One senior official I met in Burma told me openly, “We will lose face if we have to censor your publication … Likewise you will lose your integrity.”
It would be sad to see the exiled media’s coverage and mission undermined due to the shifting priorities of donors. The Financial Times
reported a few weeks ago that donor groups had already shifted funding priorities even as Burma’s nominally civilian government began to tentatively rolls out ambitious reforms. Among The Irrawaddy’s
key donors, at least two European governments have withdrawn funding.
“Some European countries, including Denmark and Norway, have increased spending on NGOs within Myanmar at the expense of exile groups,” reported The Financial Times. “Many donors have criticized the 'dependence mentality' among exiles and are tightening criteria for funding, said a UK aid official.”
Funding will be tight. Many in the media sector predict that the New York-based Open Society Institute and Washington DC-based National Endowment for Democracy plus some European donors will continue to support media outside, but many will soon quit as they move inside.
The Financial Times writes: “The Irrawaddy’s demise signifies the premature end of exile groups that have played a valuable role with their critical eye and well-placed sources inside the country.” one of my colleagues who saw the report sent me a message saying it felt like she was “reading the news of a funeral.” No, not yet.
We will not give in easily although we predict and prepare for a tough time ahead. As long as the authorities keeps issuing visas for journalists to enter Burma we have to keep going inside and doing our job of reporting the facts while engaging with the government.
A colleague who works for a prominent think-tank group inside Burma told me this week: “It’s better that you and media groups outside often come back here because the government knows you won’t tone down and compromise your stance—they know they have to be careful what they do and say.”
Exiled groups can play a watchdog role in collaboration with local media groups. They can take part in drafting media law, increasing cooperation between inside and outside media, building solidarity and forming new and independent press associations inside Burma. Sharing these experiences and skills will increase the pressure on officials to lift censorship restrictions.
Our message to the authorities must be loud and clear that we cannot live in the shadow of censorship with threats and intimidation, and thus we must keep working to have legislation in place which protects our fellow journalists inside Burma.
Moreover, exiled groups need to open up more dialogue to cooperate among themselves—to present a unified voice to donors and make everyone, including partners who are making key decisions, held accountable.
With international businesses excited to go inside Burma and aid donors in a similar rush, it is important to play a critical role informing local people about the pros and cons of engagement.

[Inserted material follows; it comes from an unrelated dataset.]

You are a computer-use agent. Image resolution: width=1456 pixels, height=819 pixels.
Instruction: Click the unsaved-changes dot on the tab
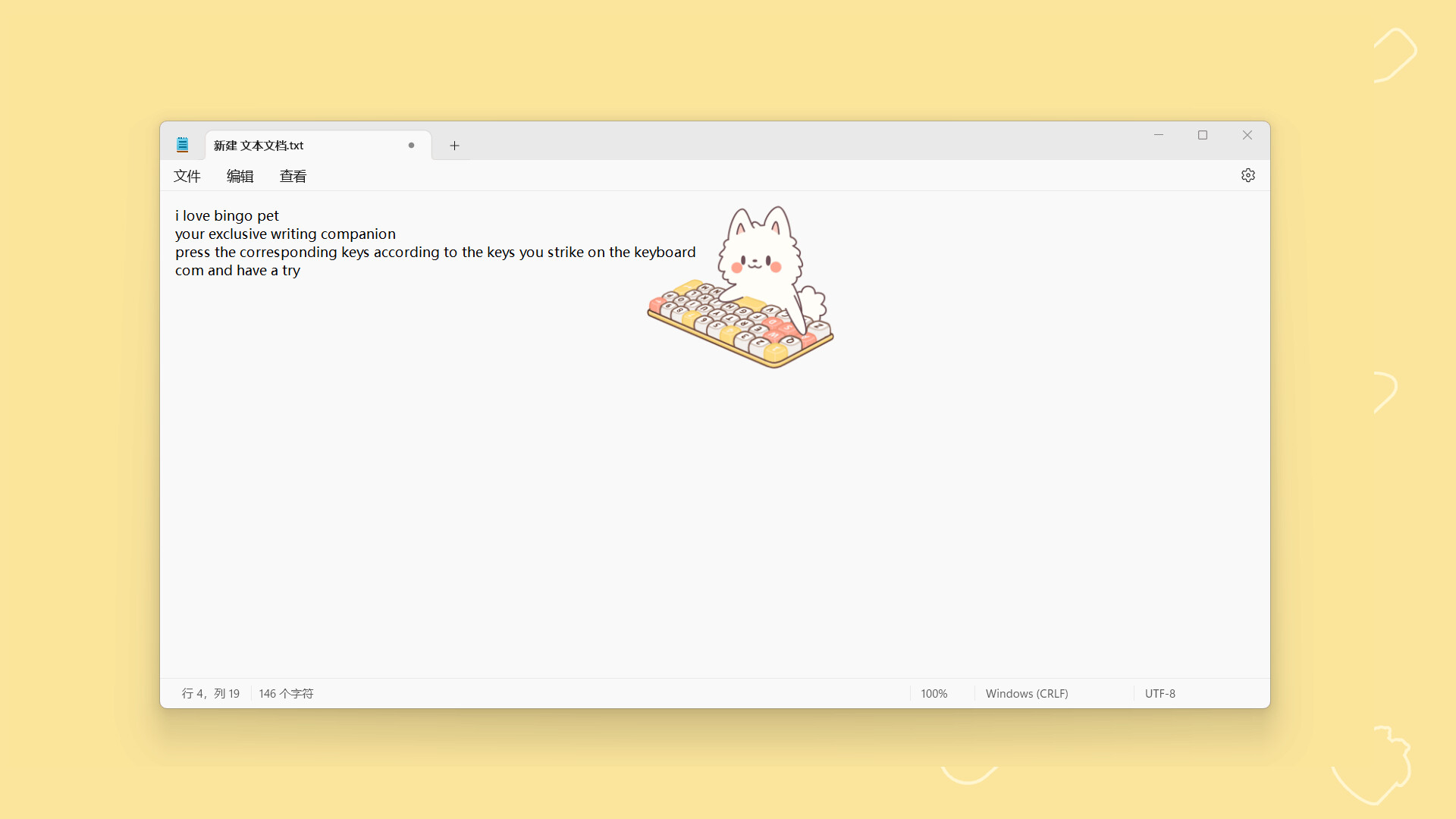point(411,145)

These include the perils of the aid system, accountability, transparency, corruption and many more issues that must be covered through collaboration between media inside and out.
Of course, we can also apply for publishing or broadcasting licenses (broadcasting licenses are still very unlikely) and explore the possibility of opening offices and have government-sanctioned reporters inside Burma with press cards. These are small steps but many remain doubtful that officials are ready to accept our staff working freely inside.
However, it is not our mission to enter a publishing environment that will undermine what we have been doing for the last 20 years—our mission is to go back to Burma once Burma is free. Without freedom, you can do little inside and we are not prepared to be a lapdog.
According to AFP, many reporters working for exiled media groups inside Burma still do not feel safe to reveal this fact. In the case of DVB, the first step is “legalizing DVB’s operation in the country” and preventing further arrests, according to its Deputy Director Khin Maung Win. The government is closely linked to the previous military rulers who “treated DVB as the enemy,” he said.
As we all go though this tough period of transition we have to be strategic and creative.
Khuensai Jaiyen, editor of the Shan Herald News Agency, a newspaper reporting on Burma’s Shan minority, told Time online recently that he is adopting a “one foot in, one foot out” strategy. “It’s not the time to put all the eggs in the basket,” he said.
Timing is important—it is likely that the “one foot in, one foot out” approach will continue until 2015 when Burma holds its second general election.